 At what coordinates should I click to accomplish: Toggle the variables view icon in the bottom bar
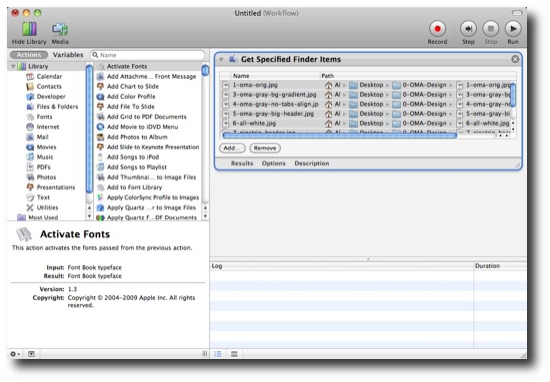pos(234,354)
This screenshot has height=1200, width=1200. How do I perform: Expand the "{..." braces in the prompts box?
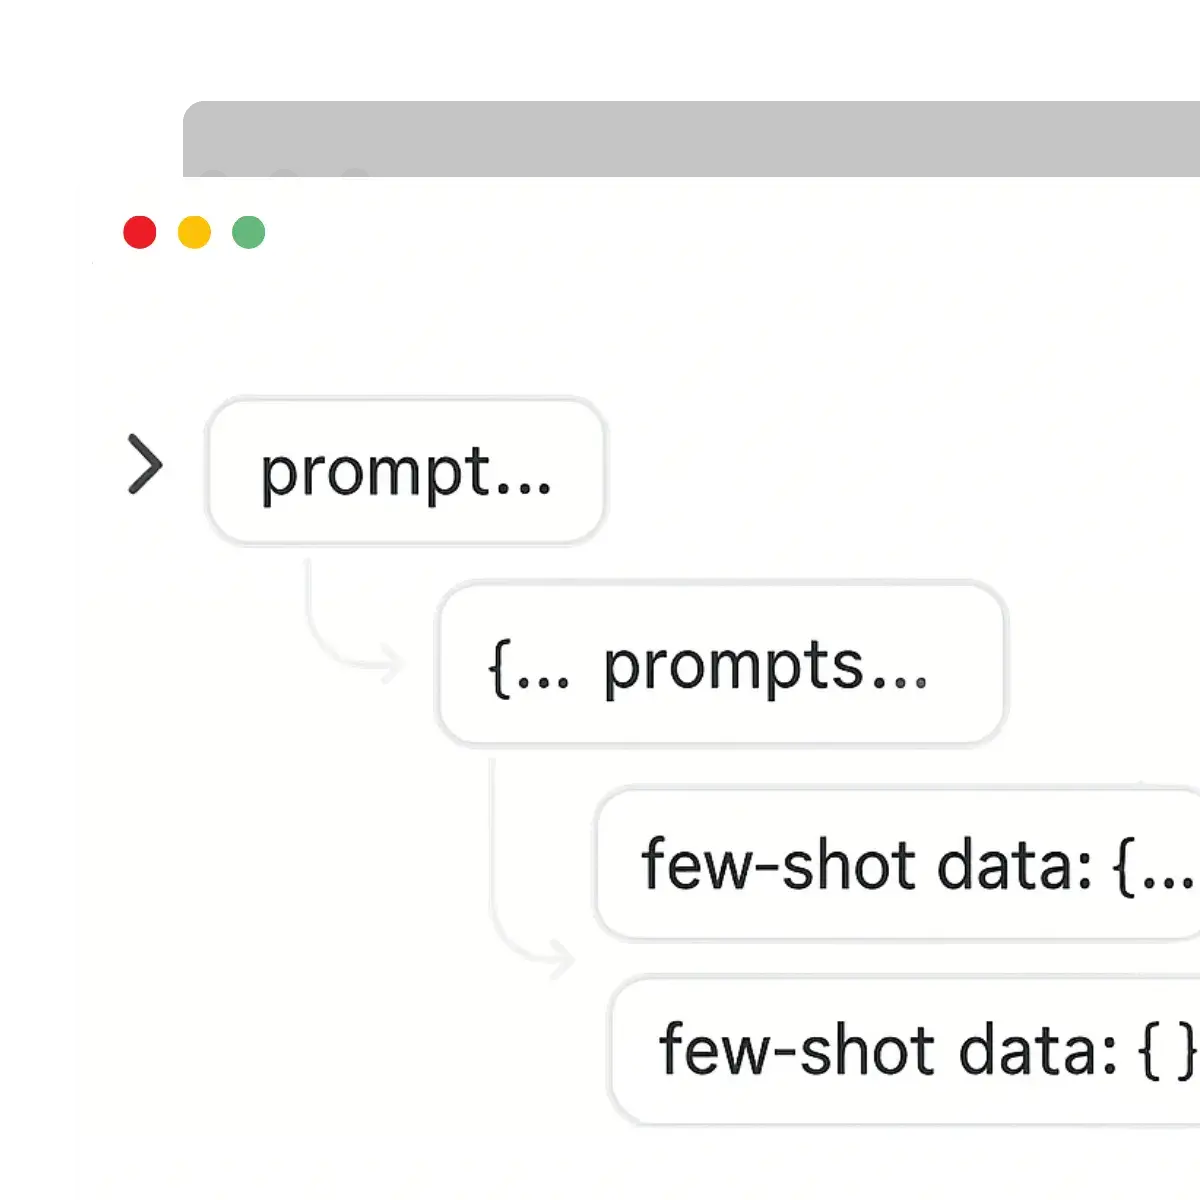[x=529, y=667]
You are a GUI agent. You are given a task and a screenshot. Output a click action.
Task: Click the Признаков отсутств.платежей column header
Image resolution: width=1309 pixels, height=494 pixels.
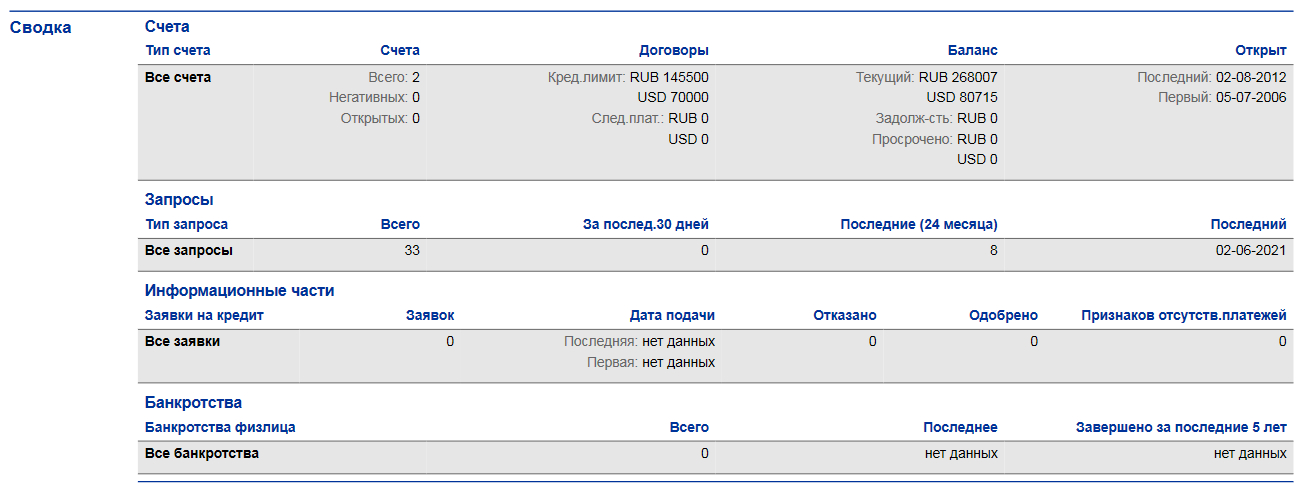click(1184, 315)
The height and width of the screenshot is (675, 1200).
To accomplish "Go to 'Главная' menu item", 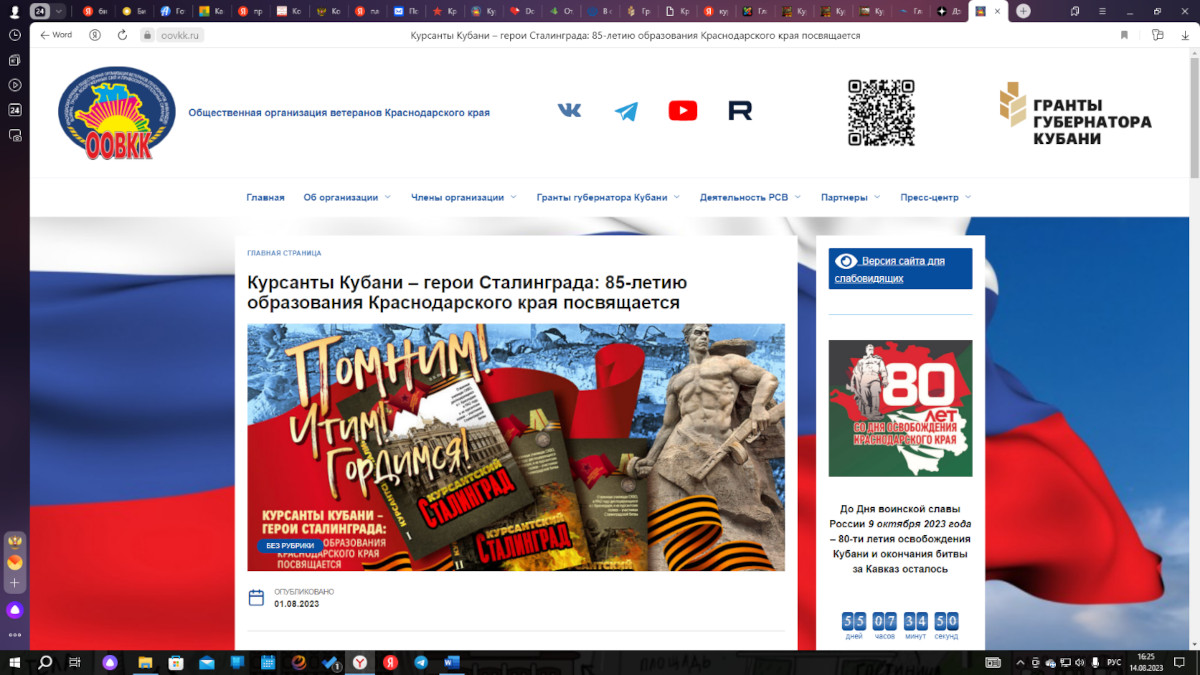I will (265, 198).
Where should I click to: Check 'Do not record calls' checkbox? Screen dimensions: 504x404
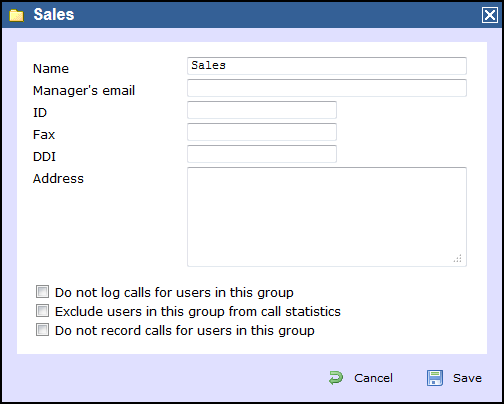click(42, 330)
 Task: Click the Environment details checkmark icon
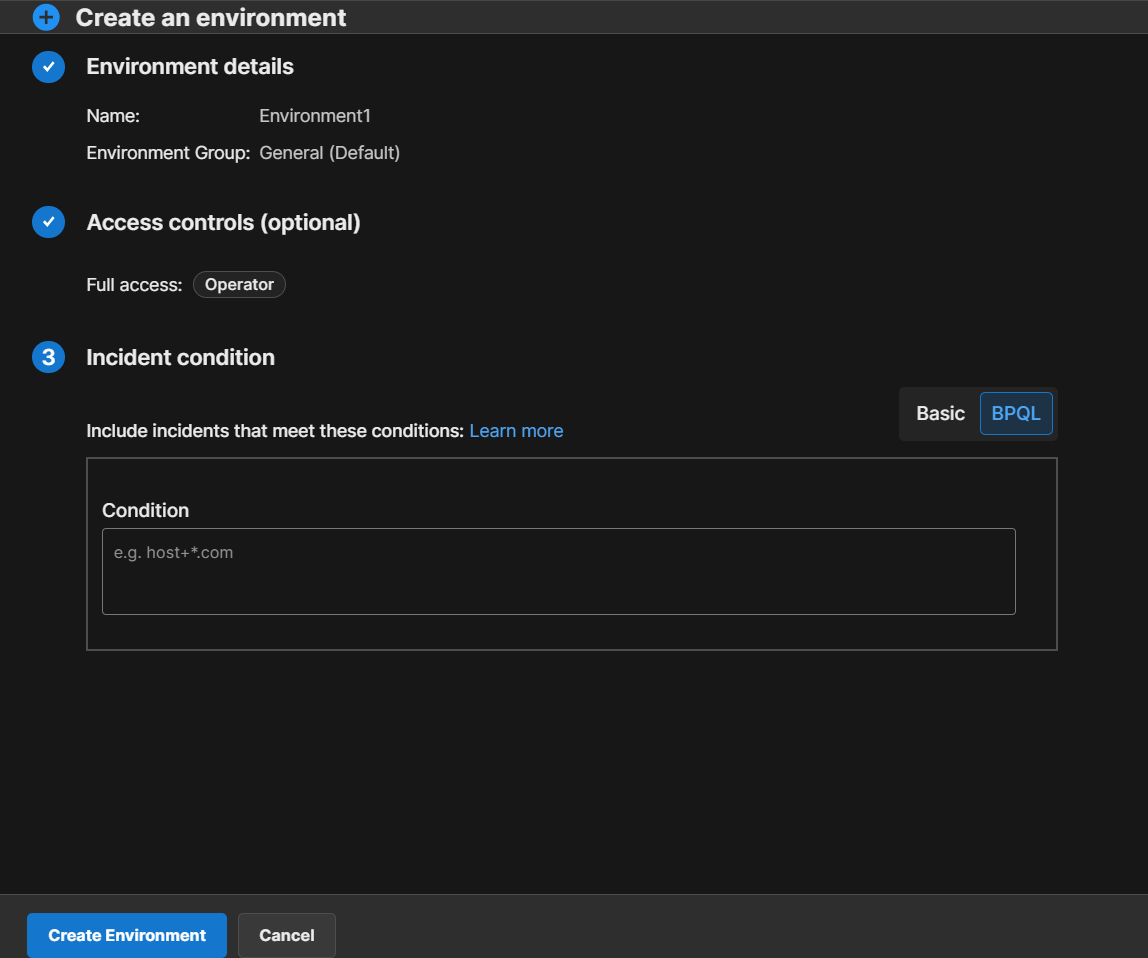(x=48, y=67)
--*--
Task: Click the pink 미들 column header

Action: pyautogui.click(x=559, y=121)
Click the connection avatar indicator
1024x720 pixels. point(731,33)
--*--
§ **Instructions for the task**
Going by the data above, give back only the lines from the one containing "This screenshot has" through the one containing "Task: Click the Признаков", exactly as they stand, both ends included and no images.

§ **Result for this task**
This screenshot has height=1200, width=1200. How do I perform: Expand the "{..." braces in the prompts box?
[x=529, y=667]
You are a GUI agent. You are given a task and a screenshot. Output a click action.
Task: Click the Признаков отсутств.платежей column header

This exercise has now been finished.